Image Credit: NASA
The graphic above shows the space debris that NASA follows around the Earth. Most of this is just junk, pieces of spacecraft and satellites that have disintegrated (or that have been purposefully destroyed, including by the United States). The stuff closest to the Earth is gradually slowed by the tenuous outer reaches of our atmosphere, and it falls back to Earth and burns up. A lot of the meteors you see at night are actually human junk following back to Earth. But the higher stuff can last for decades or hundreds of years, because the atmosphere gets even thinner the higher you go.
Space debris is dangerous stuff. All the debris in the picture above is large enough that we can detect it with radar. But there is a lot more debris that is quite small -- flakes of metal or chips of paint or pieces of bolts and nuts and rivets -- and we can't detect it from the Earth. This junk can be moving at very high speeds relative to other satellites (hundreds or thousands of miles per hour), so if it hits a satellite, it can cause a lot of damage. And if that other satellite happens to be a space shuttle or space station, a single, undetected screw could puncture a pressure hull, exposing the astronauts to the vacuum of space, likely killing them.

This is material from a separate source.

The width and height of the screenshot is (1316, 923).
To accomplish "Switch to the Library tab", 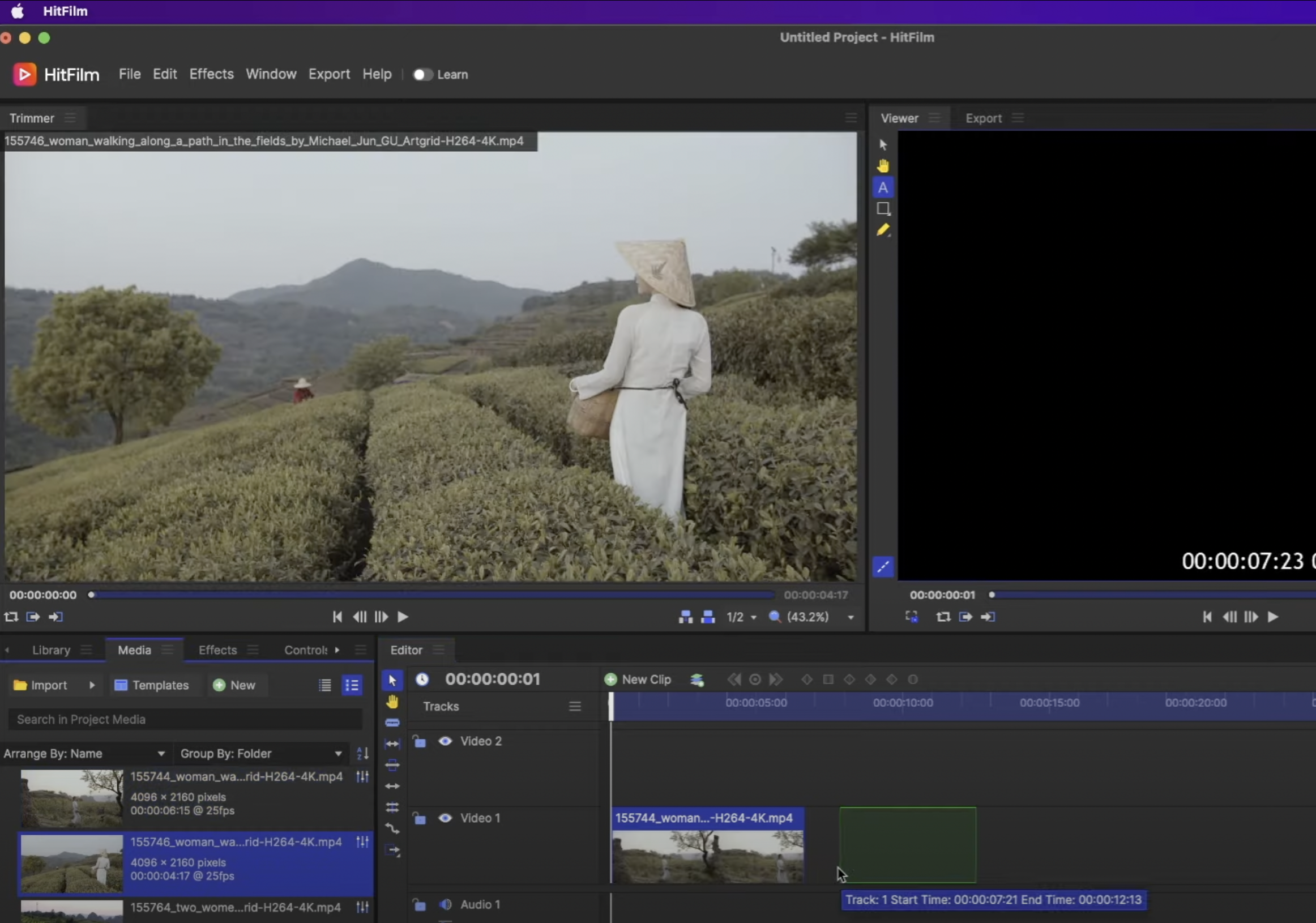I will point(51,650).
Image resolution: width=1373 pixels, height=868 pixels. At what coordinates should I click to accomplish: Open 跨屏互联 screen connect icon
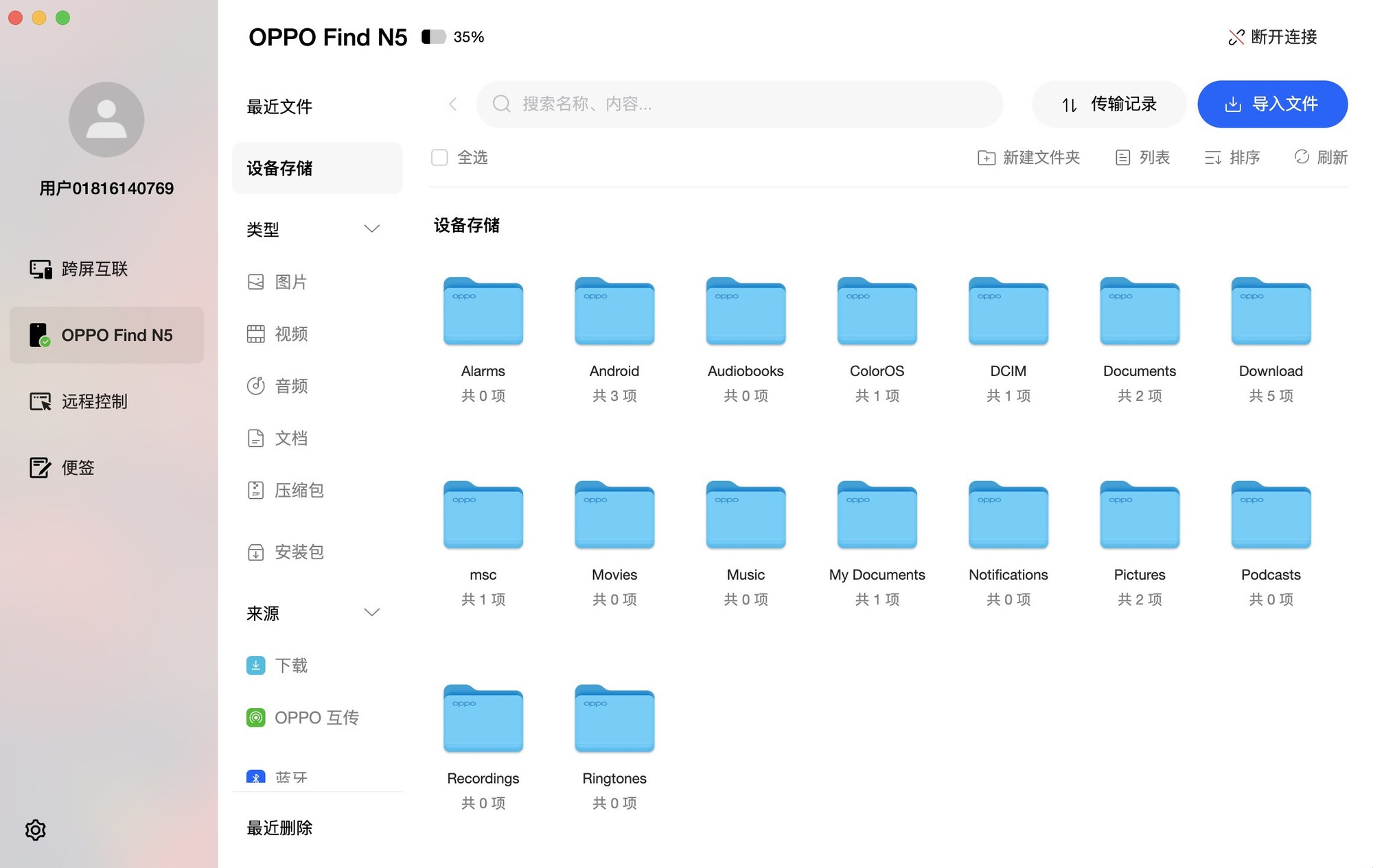pos(41,269)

For every space shuttle flight, NASA calculates the risk that the shuttle will be catastrophically lost due to space debris. As long as that risk is less than 1-in-200, then the launch can go forward. If the chance is higher than 1-in-200, then the flight is reviewed.

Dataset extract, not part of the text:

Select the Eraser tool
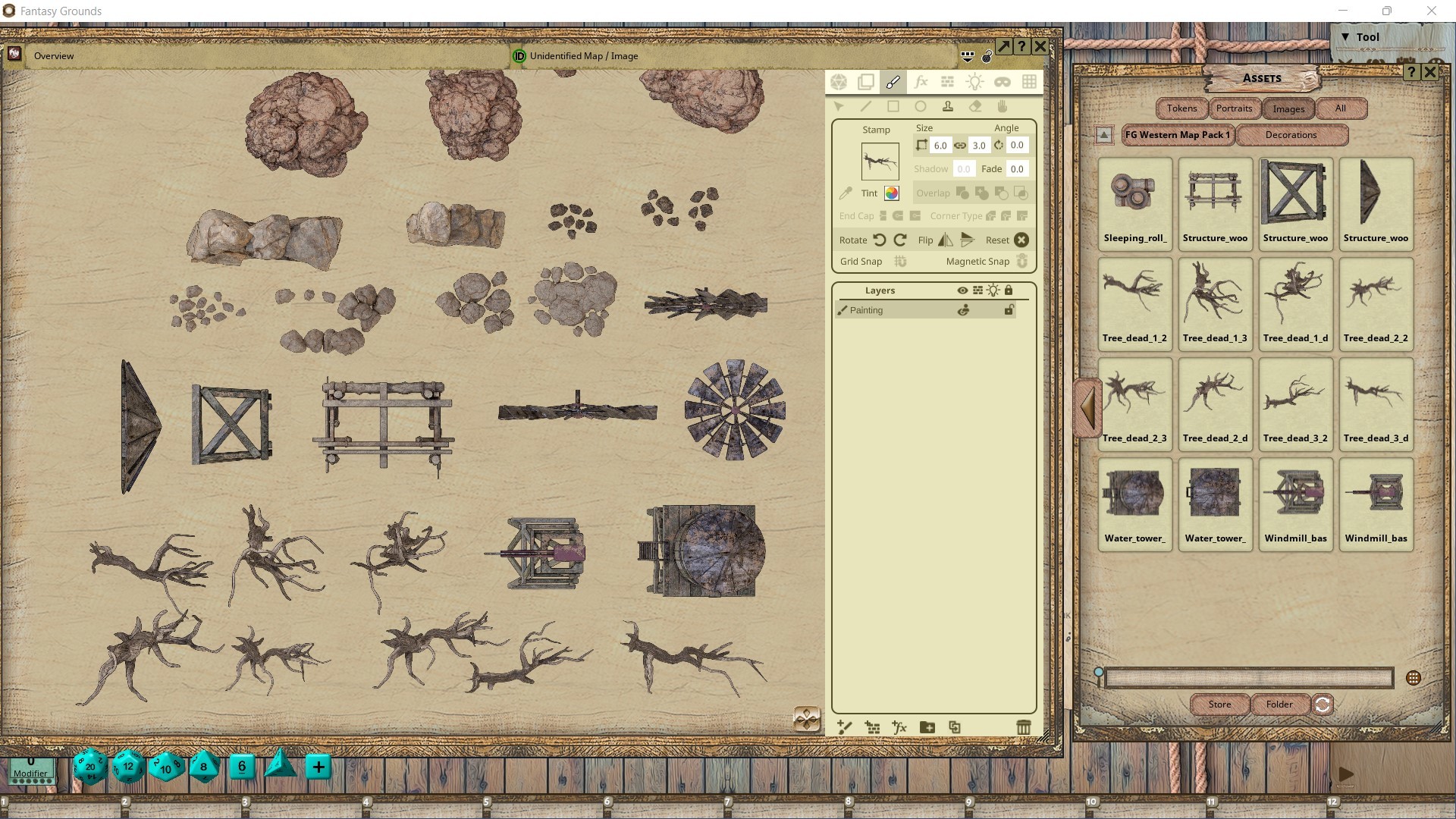1456x819 pixels. click(976, 107)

A news story about the upcoming Hubble Telescope repair mission announced that the chance that the shuttle Atlantis could be lost to space debris is 1-in-185, or too high for NASA regulations. So, NASA is going to have to review the risk and see if it is too dangerous for our astronauts.

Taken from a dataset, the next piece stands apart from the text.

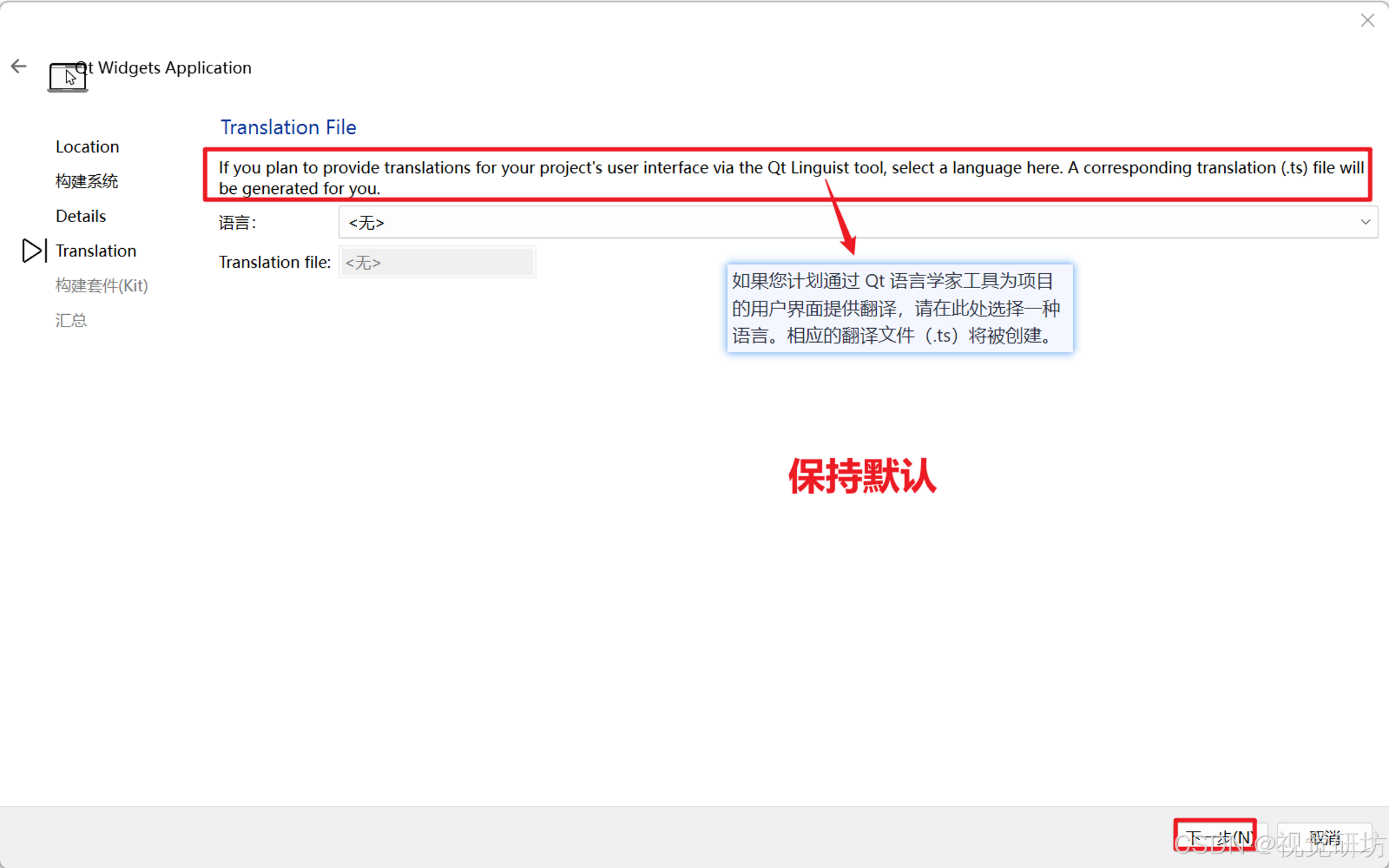Click the Translation File heading

point(288,127)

Now, something in that risk doesn't quite add up to me. The mission lasts 11 days, and it has a 0.5% chance of being destroyed by space debris. If those odds are constant for any satellite in that orbit, then the Hubble Space Telescope (launched in 1990) has had a 95% chance of being destroyed by space debris over its lifetime. But obviously it hasn't been destroyed (knock on wood). So, it seems likely that the odds of space debris destruction are too high.
There are problems with my analysis. Hubble is smaller than the space shuttle, so that reduces its likelihood of being hit. The Hubble may be capable of surviving hits that would puncture the space shuttle. And the likelihood of debris impact may be going up, as both the U.S. and China have recently practiced shooting down satellites, which created a lot of new debris, raising the chances of a hit.
Space debris is an important concern for any satellite, whether manned or not. We need to work to ameliorate the problem, by means such as building satellites that can be de-orbited and by not destroying satellites for military purposes. However, the space shuttle has larger safety concerns than space debris. It is good and right for NASA to be concerned and alert about space debris, but it would be a little overkill to cancel a mission over a 1-in-185 worry, when the shuttles have roughly a 1-in-70 chance of other fatal mishaps. Let's go fix Hubble!